Sementara, kaidah fikih lain menyatakan
“hukum (haram) itu diputuskan pasti karena ada sebabnya (al-hukmu yadluru
ma’al illati)”. Kaidah ini secara empiris terbukti jika dikaitkan dengan hasil
riset yang menyatakan “kebiasaan mengonsumsi daging kelelawar berisiko tinggi
terpapar virus corona”. Maknanya, ada bahaya yang mengancam umat manusia di
balik pelarangan mengonsumsi binatang tertentu sebagaimana disyariatkan.
Sebagaimana halnya dengan pelarangan
mengonsumsi babi, terdapat sejumlah alasan [Nanung Danar Dono, 2017]. Pertama, cacing
pita babi mikroskopis dan dapat masuk ke seluruh jaringan tubuh manusia,
termasuk sel otak. Kedua, lemak babi dapat mengakibatkan endapan
kolesterol pada pembuluh darah manusia, sehingga dapat menyebabkan angina
pectoris, cardiac arrest,
stroke, sesak nafas, dan
lainnya. Ketiga, daging babi adalah salah satu sebab penyakit kanker
colon (usus besar) dan anus. Keempat, penyakit-penyakit babi dapat menular ke
tubuh manusia. Kelima, kemiripan DNA babi-manusia dapat menyebabkan pewarisan sifat-sifat
buruk babi ke manusia.
Lebih lanjut Nanung Danar Dono menjelaskan
penelitian ilmiah modern di dua negara Timur dan Barat, yakni China (mayoritas penduduknya penyembah
berhala), dan Swedia (mayoritas penduduknya sekuler). Hasil penelitian menunjukkan sejumlah temuan. Pertama,
Daging babi merupakan penyebab utama kanker anus dan usus besar (kolon). Kedua,
persentase penderita penyakit ini di negara-negara yang penduduknya memakan
babi, seperti: Eropa, Amerika, China, dan India, meningkat secara drastis.

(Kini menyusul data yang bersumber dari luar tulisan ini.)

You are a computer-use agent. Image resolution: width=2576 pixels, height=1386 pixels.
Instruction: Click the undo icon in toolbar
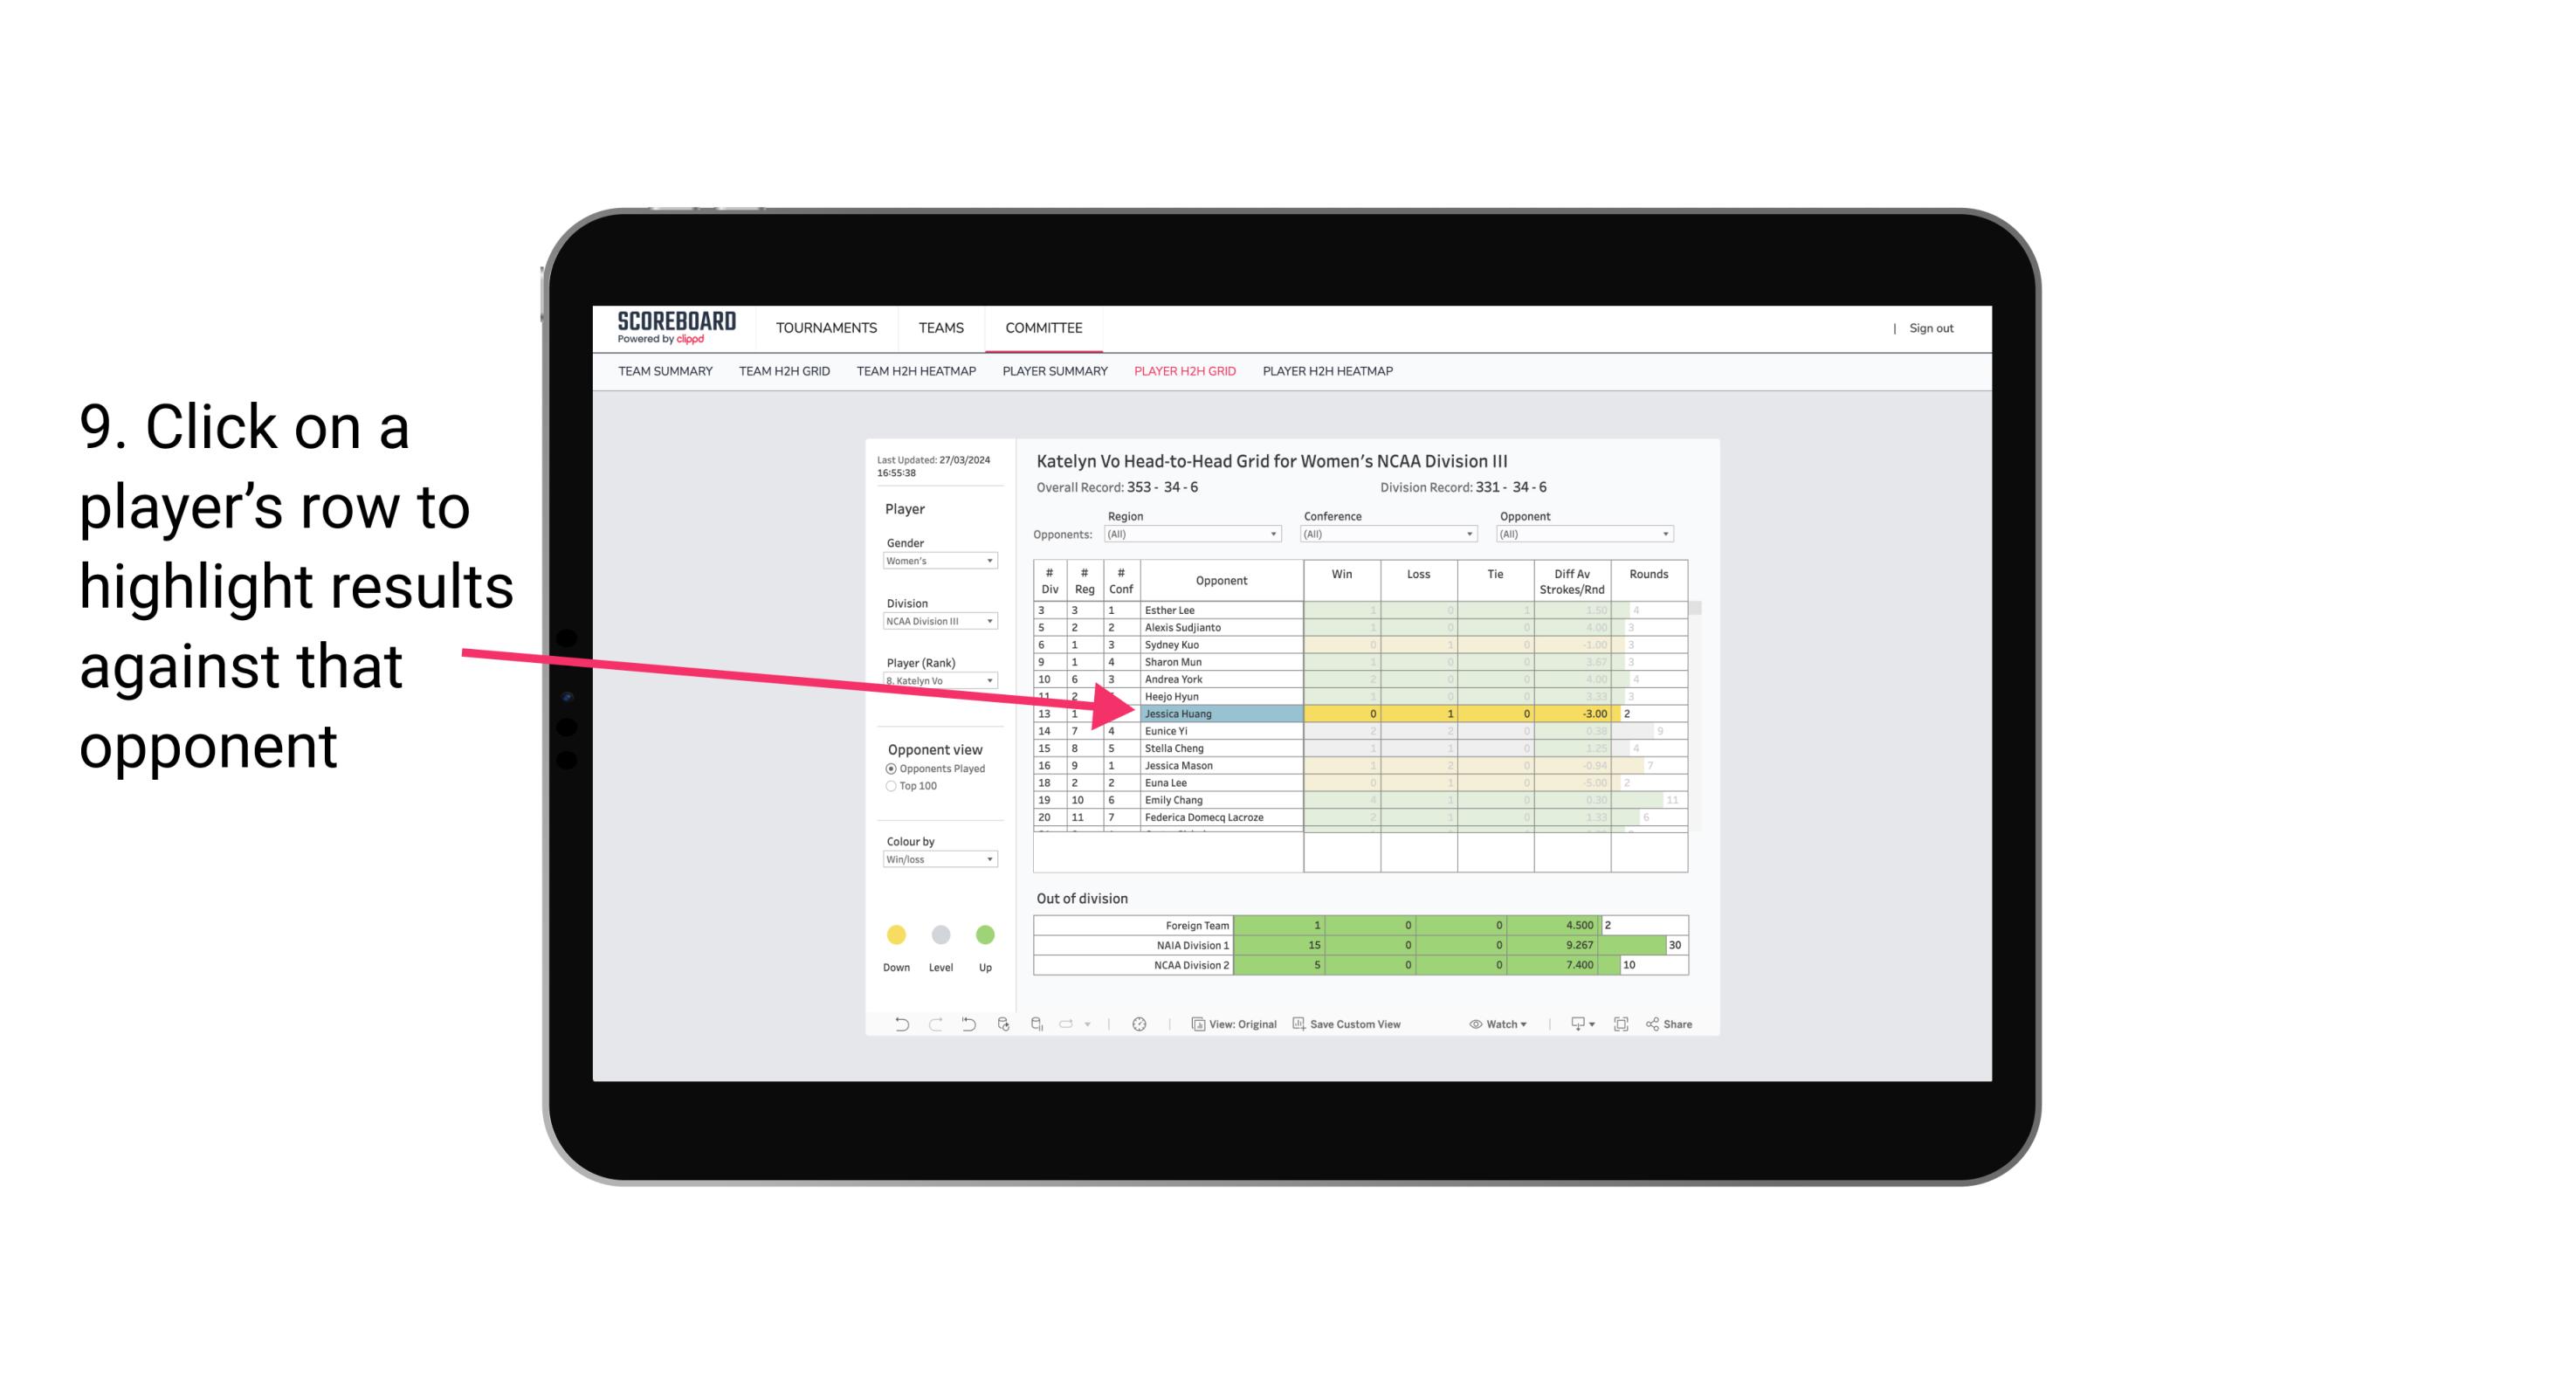(x=894, y=1026)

Ketiga,
persentase penyakit ini di negara-negara Islam amat rendah (1/1000).
Visi Islam
Perilaku konsumsi permisif sebagaimana
dilakukan masyarakat Tiongkok, kondisinya sama sebagaimana juga yang pernah
dikhawatirkan oleh Nabi SAW yang menyatakan: “sesungguhnya ketakutan yang paling aku khawatirkan atas diri kalian
adalah keinginan yang menyesatkan dalam perut kalian, kelamin kalian, dan hawa
nafsu kalian.” [H.R. Ahmad]. Berpijak dari sabda Nabi ini, terdapat sejumlah konsep
yang merupakan visi Islam dalam konsumsi.
Pertama, bahwa makan dan minum dibutuhkan
manusia hanya sebatas untuk memulihkan tubuhnya, agar tetap bisa melanjutkan
seluruh aktivitas kehidupanya. Hal ini, sebagaimana dikatakan oleh Nabi: “tak ada tempat yang paling jelek dalam diri
manusia jika dipenuhi (sesuatu) melebihi dari perutnya. Hendaknya manusia
mengisi perutnya dengan makanan yang cukup untuk menegakkan punggungnya. Jika
lebih dari itu, maka sepertiga untuk makanannya, sepertiga untuk minumannya dan
sepertiga untuk nafasnya.” [HR. Tirmidzi]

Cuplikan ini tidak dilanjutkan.